━━ Study material

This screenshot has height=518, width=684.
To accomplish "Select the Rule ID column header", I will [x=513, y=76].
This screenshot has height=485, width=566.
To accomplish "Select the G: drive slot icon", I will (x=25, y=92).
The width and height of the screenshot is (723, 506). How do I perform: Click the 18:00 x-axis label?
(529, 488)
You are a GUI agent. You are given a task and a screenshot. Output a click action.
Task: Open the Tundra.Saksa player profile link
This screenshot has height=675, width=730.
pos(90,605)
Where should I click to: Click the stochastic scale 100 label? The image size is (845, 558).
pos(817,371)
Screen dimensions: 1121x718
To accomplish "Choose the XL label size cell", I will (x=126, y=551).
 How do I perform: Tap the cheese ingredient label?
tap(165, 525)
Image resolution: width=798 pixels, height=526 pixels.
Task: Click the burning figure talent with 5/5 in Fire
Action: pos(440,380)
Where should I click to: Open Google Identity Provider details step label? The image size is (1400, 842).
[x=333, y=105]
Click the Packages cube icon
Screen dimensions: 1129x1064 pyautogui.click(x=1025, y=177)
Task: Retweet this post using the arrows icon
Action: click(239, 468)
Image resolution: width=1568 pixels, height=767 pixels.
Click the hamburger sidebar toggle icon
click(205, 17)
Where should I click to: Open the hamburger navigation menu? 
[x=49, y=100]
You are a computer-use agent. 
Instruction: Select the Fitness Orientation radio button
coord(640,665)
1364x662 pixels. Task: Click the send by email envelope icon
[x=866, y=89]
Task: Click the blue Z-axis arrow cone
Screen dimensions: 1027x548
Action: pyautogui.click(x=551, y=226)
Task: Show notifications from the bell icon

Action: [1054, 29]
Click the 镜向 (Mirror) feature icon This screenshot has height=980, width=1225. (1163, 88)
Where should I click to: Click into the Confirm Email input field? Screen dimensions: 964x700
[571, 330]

━━━━

(What is being asked): Provide every line from the material that contains the word "accomplish".

(Reply):
To accomplish "Select the Rule ID column header", I will [x=513, y=76].
To accomplish "Select the G: drive slot icon", I will (x=25, y=92).
To accomplish "Choose the XL label size cell", I will (x=126, y=551).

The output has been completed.